That sort of thing is going on all over the state. Charitable groups, from those that work with the disabled or disadvantaged to those supporting volunteer fire departments and youth sports, are becoming addicted to this revenue. Curtailing this trend would be like putting toothpaste back in the tube.
They want more gaming, not less, and they wield an enormous amount of political clout.
That all of this could happen without North Dakota citizens, or their elected representatives, having a debate about explicitly legalizing full-on gambling in our state is problematic. It seems that's what's on the horizon, but it's coming in through the back door.
'It blows my mind'
Blake Krabseth is the longest-tenured member of the State Board of Gaming, having been appointed to that body by three consecutive governors.
"I don't think anyone thought nonprofits would get so big they could set up a separate legal entity to own a bar and their gaming locations," he told me, adding that he was one of the commissioners who voted to allow e-tab machines. "What we didn't realize when we did it what it would become."
He said was surprised recently when he went to lunch at a local Applebee's restaurant to see three machines in the restaurant in use over lunch time. "It blows my mind."
Krabseth said the machines have some advantages over the old jar of pull tabs sitting at the end of the bar. He said it's harder to cheat the machines, and they're easier to audit. But their popularity has created its own headaches, in his mind.
"What we run through those machines now has everyone foaming at the mouth," he said, a situation I described in my previous column . "It raises so much money."
"I don't like it," he added. "I think the Legislature needs to consider different laws so it doesn't get out of control. As long as I'm on the commission, I will not vote to change the rules to let it get out of control."
He described the potential for nonprofits and for-profit hospitality businesses to vertically integrate as "not outlandish." Asked if he felt the gaming commission was equipped, in the status quo, to oversee what may soon become a multi-billion dollar industry, he wasn't so sure.
"Those boards, when you get appointed by the governor, the governor doesn't check. I think governors have to be a lot more careful about who they put on these commissions to make them work," Krabseth said.

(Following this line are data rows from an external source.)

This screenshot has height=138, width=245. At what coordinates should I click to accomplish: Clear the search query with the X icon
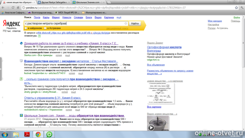126,23
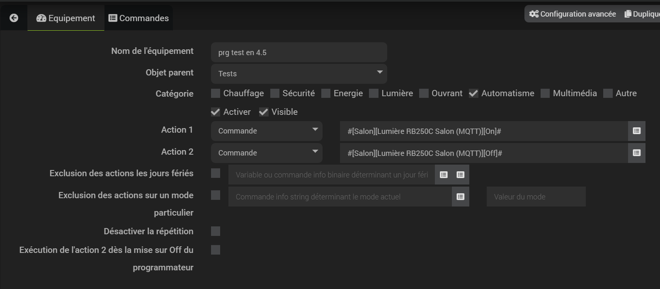Uncheck the Automatisme category checkbox
The height and width of the screenshot is (289, 660).
[x=473, y=93]
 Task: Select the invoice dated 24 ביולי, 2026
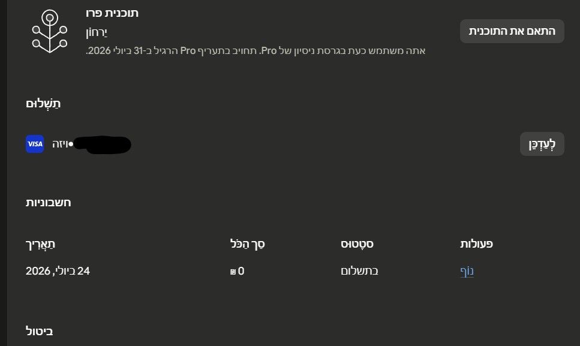coord(58,271)
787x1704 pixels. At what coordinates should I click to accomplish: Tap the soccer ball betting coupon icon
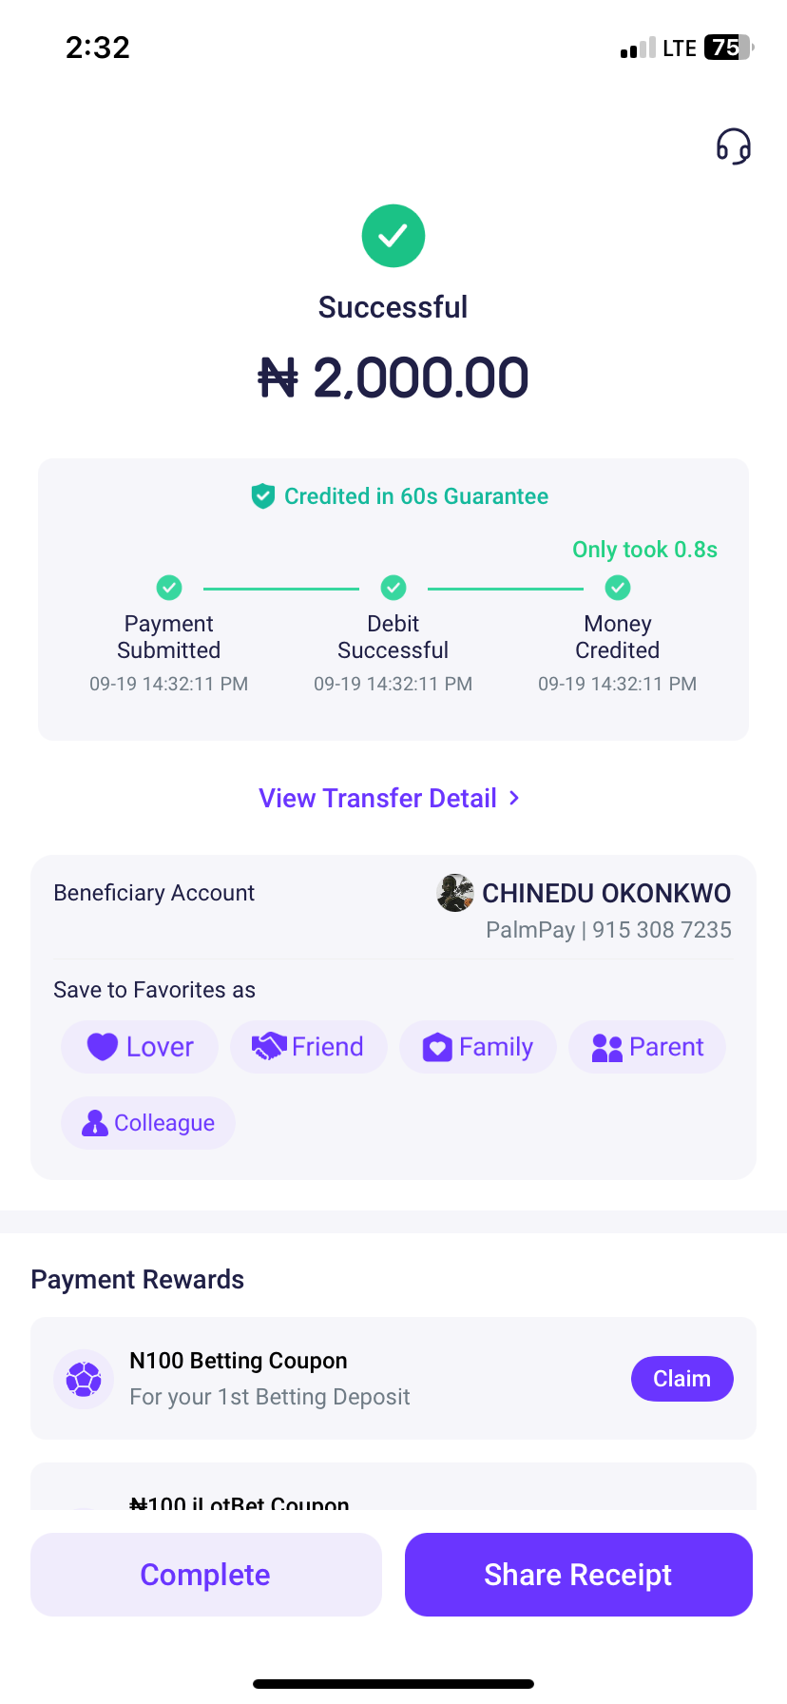click(84, 1379)
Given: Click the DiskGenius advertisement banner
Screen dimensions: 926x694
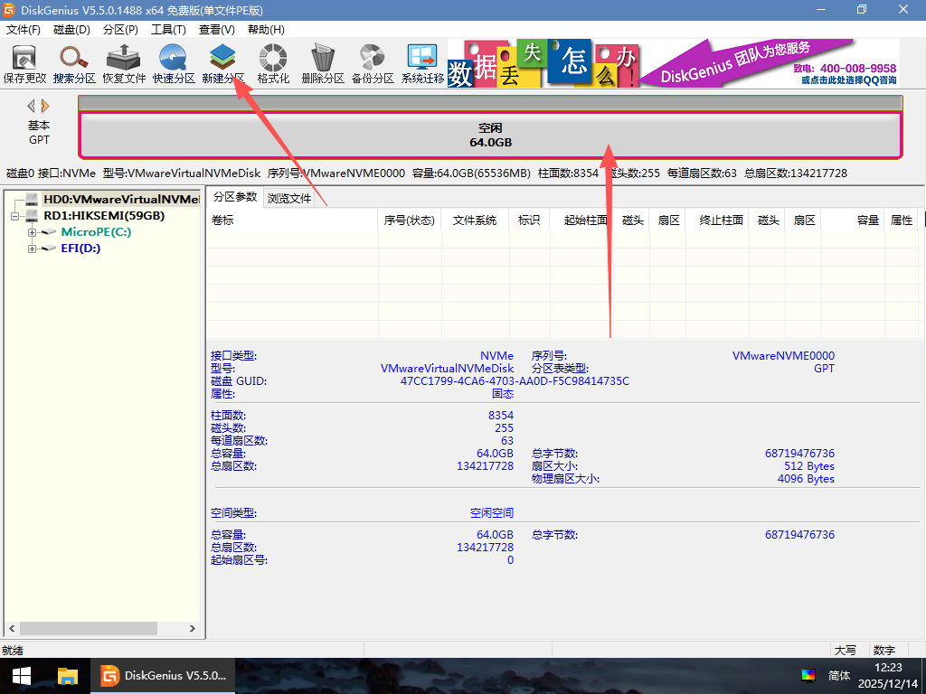Looking at the screenshot, I should (678, 63).
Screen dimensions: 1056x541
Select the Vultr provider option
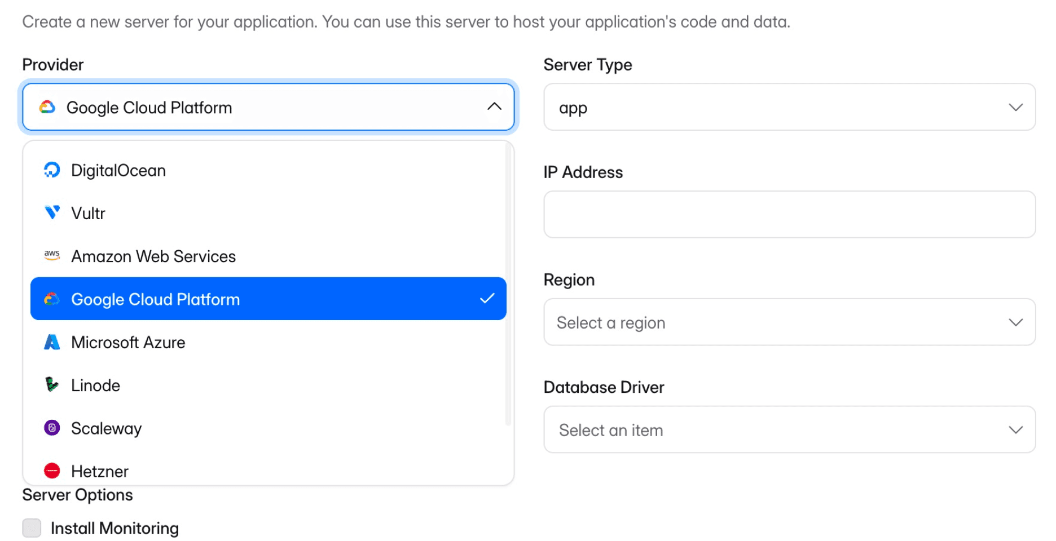click(x=89, y=214)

"I have a unique experience on that board," he continued, referring to past work on charitable gaming for organizations like Sertoma and the North Dakota State Fair Association. "I've been involved with charities that benefited from it. I think some of these people just say, 'I want to be on a board'. There should be some more qualifications on that board because of the way it's growing."
He also described the budget for the gaming division of the Attorney General's Office — which currently has just two in-the-field inspectors to cover well over 4,000 machines spread across 1,000 locations — as "inadequate."
"The Legislature has to consider how much they want to let it grow. They're naive if they think they can stop gambling. These charities have gotten spoiled. They don't know how to raise money the hard way," he said. "You're right. You can't put the toothpaste back in the tube."